AIM: Continue the forum thread about "jerk pizza" from the point where it stops.

PROVIDED PASSAGE:
╭──

You should just make my famous "jerk pizza".  It's also a really good bonding experience.


----------



## stonetag (Aug 29, 2019)

Lizard King said:


> Thought you meant the Lab, lol


I thought he meant the communication Co., Qwestcomm., I was thinking only 1 bill? haha. I don't get out much.


----------



## Utm18 (Aug 29, 2019)

That's is crazy. 1 billion dollars


----------



## Straight30weight (Aug 29, 2019)

DNW said:


> You should just make my famous "jerk pizza".  It's also a really good bonding experience.


Dude......


----------



## Gibsonator (Aug 29, 2019)

DNW said:


> You should just make my famous "jerk pizza".  It's also a really good bonding experience.



you took it too far right there, that's the line,  step back on the other side.


----------



## DNW (Aug 29, 2019)

I'm not sure what you guys are referring to???  You've never made jerk pulled chicken and put it on pizza?  The pulling apart of the chicken is something pretty easy...even a kid can help out with it.


----------



## Gibsonator (Aug 29, 2019)

DNW said:


> I'm not sure what you guys are referring to???  You've never made jerk pulled chicken and put it on pizza?  The pulling apart of the chicken is something pretty easy...even a kid can help out with it.

╰──

DATA SEGMENT:
╭──

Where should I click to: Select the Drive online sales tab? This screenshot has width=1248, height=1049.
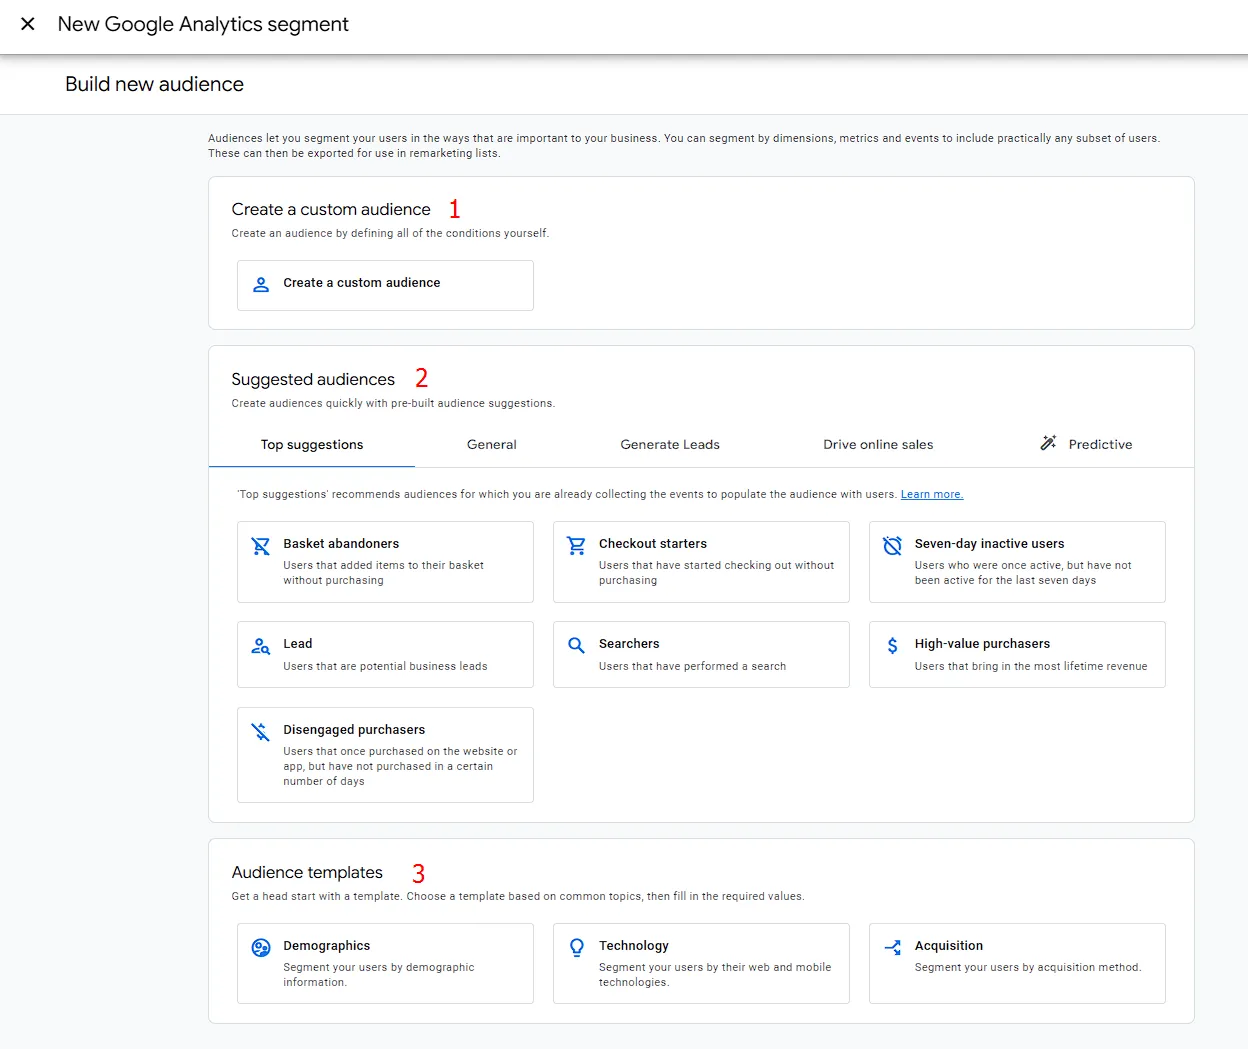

╰──

RESULT OF THIS EXERCISE:
knowing you i highly doubt that's what you were originally reffering to lol


----------



## DNW (Aug 29, 2019)

Gibsonator said:


> knowing you i highly doubt that's what you were originally reffering to lol



Oh!  I am shocked and appalled and just hurt!  You guys are sick that you would immediately go there.  For shaaaaaaame!


----------



## BigSwolePump (Aug 31, 2019)

Never heard of em. I make a pretty good peanut butter and jelly sandwich. Maybe I should put it up for sale. Daddy needs a new ride.


----------



## Straight30weight (Aug 31, 2019)

BigSwolePump said:


> Never heard of em. I make a pretty good peanut butter and jelly sandwich. Maybe I should put it up for sale. Daddy needs a new ride.


Hilarious. Too many carbs though....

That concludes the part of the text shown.